Those who can’t do teach.
Never had there been a truer statement in my life. My dating life, to be exact. I can give other people sound advice. I can read chemistry between two potential love birds. I can figure out the right thing for someone else to say. But when it comes to me, I don’t have a clue. I have no read on the opposite sex. I can think they’re giving me all the signals in the world, and in the end they’re still dating someone else.
There’s a great story that I collected in 2011 to illustrate that very point. A guy that, amazingly enough, I’m still friends with, asked me out. Twice. And paid for me. Twice. Except he didn’t. Oh, he did pay. And he didn’t invite anyone else to come out with us. But it turns out he didn’t ask me out. It took him not asking me out a third time for me to figure it out.

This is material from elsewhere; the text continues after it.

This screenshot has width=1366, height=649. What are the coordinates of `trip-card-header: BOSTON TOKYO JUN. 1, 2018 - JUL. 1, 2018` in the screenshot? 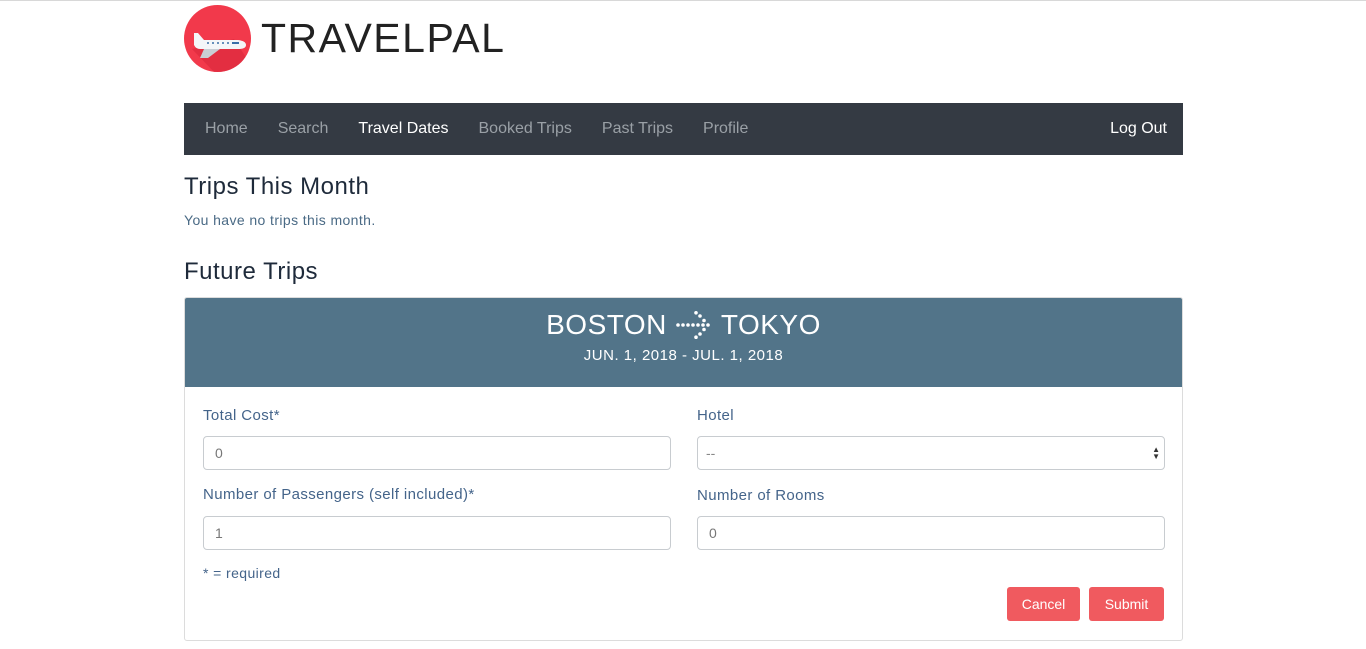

We went to a baseball game with two other people. I felt good about my chances going into the night.
And then he didn’t sit next to me.
It’s funny how you can absolutely convince yourself of something, and the moment one small thing goes wrong you lose all hope. Him not sitting next to me told me everything I needed to know about the course of that night. Alas, the universe wanted to hit me over the head with the point.
In a roundabout way, the boy in question and I worked together. He knew most of my coworkers, including our two game mates, so the subject of office crushes came up. The other half brought up who they considered hot. I skirted the issue. And then it was the boy’s turn. And he told me he had a crush on someone else.
Straw, meet camel’s back. Knife, you were already in, but you can twist yourself now.
Obviously now it isn’t a big deal. I’ve transitioned into complete friendship with this guy. He’s dating someone else. But the story is like the ghost of crushes past, present and future.
Because PC (Potential Crush from two and three blogs ago) asked someone else on a date. And he didn’t tell me he liked this other girl. And he didn’t pay. And I wasn’t even that into him. But now I can add him to the proverbial list. And the list is getting long.